Task brief —
Search the material for "visibility" and copy each line in which it is found.

:::

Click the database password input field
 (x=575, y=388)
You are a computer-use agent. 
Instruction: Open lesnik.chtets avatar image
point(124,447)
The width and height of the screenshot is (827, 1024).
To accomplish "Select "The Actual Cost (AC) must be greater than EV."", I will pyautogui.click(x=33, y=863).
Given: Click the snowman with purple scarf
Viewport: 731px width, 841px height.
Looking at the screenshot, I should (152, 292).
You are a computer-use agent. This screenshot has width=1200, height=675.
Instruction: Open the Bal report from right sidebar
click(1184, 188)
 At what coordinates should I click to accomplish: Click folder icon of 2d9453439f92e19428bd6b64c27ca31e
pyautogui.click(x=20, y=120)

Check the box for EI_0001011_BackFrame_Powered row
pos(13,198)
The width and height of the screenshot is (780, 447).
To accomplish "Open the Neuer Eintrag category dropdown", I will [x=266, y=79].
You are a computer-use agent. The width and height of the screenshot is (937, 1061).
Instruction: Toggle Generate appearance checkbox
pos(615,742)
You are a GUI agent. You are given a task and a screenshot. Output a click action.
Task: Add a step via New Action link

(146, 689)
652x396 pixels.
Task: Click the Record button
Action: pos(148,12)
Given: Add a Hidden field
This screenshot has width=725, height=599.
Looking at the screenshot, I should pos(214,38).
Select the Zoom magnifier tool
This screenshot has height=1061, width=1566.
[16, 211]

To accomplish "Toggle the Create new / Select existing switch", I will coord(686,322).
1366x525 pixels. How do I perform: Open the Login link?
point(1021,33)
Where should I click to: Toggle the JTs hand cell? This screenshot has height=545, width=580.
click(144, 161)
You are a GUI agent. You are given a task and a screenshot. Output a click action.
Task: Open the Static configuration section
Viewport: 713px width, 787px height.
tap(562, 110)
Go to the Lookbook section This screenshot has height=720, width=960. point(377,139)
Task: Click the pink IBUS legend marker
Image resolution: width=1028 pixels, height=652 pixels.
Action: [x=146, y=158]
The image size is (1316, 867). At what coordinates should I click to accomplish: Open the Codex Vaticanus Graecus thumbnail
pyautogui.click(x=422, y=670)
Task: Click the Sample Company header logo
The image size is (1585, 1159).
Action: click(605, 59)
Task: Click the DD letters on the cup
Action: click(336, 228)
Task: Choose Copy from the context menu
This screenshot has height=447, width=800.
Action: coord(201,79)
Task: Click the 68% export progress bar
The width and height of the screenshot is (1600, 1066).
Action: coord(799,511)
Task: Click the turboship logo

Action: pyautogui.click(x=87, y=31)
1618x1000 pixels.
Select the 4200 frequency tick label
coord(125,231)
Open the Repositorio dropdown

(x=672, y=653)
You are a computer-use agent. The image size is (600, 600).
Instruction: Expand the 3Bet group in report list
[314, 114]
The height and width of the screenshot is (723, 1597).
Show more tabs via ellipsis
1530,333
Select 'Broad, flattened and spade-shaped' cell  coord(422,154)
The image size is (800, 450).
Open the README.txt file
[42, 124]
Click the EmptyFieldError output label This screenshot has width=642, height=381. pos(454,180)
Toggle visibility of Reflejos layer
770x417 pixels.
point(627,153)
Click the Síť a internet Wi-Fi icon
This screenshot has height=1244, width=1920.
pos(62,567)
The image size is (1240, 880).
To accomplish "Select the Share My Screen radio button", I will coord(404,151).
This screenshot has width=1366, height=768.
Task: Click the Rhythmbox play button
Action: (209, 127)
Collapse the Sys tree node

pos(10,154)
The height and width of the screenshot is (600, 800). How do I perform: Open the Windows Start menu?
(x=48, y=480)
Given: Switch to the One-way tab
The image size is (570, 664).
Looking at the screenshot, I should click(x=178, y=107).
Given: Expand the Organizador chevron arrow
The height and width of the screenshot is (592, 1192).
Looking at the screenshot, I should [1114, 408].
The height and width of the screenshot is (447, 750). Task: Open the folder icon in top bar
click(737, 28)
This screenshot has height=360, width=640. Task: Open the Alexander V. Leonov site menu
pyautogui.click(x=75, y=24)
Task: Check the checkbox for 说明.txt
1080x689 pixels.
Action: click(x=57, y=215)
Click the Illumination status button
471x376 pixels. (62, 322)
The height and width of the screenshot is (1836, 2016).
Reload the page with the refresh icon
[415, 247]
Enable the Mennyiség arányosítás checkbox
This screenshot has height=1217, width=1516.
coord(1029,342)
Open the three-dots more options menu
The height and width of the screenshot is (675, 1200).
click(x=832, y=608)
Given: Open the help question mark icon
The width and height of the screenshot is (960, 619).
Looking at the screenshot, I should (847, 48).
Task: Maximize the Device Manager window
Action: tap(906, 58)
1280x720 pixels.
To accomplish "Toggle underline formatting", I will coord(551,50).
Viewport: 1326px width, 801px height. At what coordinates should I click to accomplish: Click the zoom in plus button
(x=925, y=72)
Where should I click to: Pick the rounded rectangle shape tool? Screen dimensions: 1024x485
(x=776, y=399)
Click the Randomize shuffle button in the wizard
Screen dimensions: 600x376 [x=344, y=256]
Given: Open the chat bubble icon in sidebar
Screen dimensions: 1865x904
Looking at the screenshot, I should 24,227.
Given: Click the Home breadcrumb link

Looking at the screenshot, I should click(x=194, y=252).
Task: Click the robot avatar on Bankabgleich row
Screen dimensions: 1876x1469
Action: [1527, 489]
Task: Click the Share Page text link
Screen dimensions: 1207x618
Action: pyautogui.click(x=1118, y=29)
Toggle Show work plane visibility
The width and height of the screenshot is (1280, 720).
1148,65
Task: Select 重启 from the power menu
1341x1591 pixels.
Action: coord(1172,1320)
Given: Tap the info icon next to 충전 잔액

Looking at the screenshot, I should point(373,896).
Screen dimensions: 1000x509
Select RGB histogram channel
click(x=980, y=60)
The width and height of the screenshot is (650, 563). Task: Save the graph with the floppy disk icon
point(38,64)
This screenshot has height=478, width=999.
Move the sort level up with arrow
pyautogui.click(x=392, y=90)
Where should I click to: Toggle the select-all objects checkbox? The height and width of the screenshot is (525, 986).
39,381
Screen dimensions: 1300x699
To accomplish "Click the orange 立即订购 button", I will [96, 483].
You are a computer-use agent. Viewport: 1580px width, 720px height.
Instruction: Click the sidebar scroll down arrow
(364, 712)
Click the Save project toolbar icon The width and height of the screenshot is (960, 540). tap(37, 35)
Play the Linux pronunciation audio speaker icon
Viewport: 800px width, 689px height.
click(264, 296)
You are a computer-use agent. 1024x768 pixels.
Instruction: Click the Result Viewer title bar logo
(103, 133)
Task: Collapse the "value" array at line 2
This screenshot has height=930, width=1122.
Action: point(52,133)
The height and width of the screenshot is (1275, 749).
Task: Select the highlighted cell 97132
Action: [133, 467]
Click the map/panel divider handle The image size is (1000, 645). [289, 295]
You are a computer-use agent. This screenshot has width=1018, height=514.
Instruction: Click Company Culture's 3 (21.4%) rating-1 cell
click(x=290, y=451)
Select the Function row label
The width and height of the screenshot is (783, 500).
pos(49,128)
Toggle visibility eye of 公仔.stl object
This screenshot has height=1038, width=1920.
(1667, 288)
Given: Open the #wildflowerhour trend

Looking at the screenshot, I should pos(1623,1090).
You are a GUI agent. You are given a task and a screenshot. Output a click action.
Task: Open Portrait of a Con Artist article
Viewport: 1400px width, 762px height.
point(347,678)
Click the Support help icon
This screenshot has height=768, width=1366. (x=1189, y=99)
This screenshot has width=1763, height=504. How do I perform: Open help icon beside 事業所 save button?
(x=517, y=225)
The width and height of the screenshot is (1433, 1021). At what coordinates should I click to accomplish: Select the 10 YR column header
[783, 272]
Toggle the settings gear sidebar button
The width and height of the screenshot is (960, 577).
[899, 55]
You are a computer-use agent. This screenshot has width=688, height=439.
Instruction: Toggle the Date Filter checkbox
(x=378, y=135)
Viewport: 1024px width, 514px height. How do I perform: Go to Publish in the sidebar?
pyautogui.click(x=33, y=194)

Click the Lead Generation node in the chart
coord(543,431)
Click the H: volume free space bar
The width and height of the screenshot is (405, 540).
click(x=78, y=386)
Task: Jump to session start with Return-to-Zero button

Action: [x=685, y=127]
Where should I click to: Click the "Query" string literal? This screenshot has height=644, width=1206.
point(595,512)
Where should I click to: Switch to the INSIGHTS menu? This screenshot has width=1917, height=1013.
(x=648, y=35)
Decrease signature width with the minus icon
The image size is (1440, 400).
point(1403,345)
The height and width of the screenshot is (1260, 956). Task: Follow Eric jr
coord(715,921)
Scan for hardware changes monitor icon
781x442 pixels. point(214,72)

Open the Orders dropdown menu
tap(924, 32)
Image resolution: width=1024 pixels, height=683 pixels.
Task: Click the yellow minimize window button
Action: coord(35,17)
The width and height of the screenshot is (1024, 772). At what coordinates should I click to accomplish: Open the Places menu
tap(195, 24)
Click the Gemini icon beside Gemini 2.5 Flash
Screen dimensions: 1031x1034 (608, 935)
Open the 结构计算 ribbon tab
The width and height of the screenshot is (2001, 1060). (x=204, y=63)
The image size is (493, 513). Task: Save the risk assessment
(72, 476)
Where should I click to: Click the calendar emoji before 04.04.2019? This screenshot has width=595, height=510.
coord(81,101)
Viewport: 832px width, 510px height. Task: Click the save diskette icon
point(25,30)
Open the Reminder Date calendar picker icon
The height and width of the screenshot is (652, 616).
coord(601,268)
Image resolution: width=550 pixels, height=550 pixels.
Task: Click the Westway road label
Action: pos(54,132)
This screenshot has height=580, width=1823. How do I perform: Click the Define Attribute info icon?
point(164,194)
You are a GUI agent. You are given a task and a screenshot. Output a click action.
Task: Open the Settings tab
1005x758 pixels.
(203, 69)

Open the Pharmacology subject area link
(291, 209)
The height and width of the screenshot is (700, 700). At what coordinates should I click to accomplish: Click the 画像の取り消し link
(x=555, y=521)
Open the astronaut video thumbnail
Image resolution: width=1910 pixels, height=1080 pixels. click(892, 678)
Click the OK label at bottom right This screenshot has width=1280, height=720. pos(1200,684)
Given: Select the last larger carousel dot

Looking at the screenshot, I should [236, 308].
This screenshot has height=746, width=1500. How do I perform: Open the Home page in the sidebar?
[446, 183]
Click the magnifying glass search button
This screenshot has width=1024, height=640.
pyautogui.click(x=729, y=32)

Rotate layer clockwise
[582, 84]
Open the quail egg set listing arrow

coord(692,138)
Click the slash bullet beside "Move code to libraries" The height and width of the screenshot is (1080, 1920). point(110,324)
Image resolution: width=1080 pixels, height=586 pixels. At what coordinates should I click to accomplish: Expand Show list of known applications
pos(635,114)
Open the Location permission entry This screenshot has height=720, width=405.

:::

Task solution —
Toggle visibility of Reflejos layer
Toggle Show work plane visibility
Toggle visibility eye of 公仔.stl object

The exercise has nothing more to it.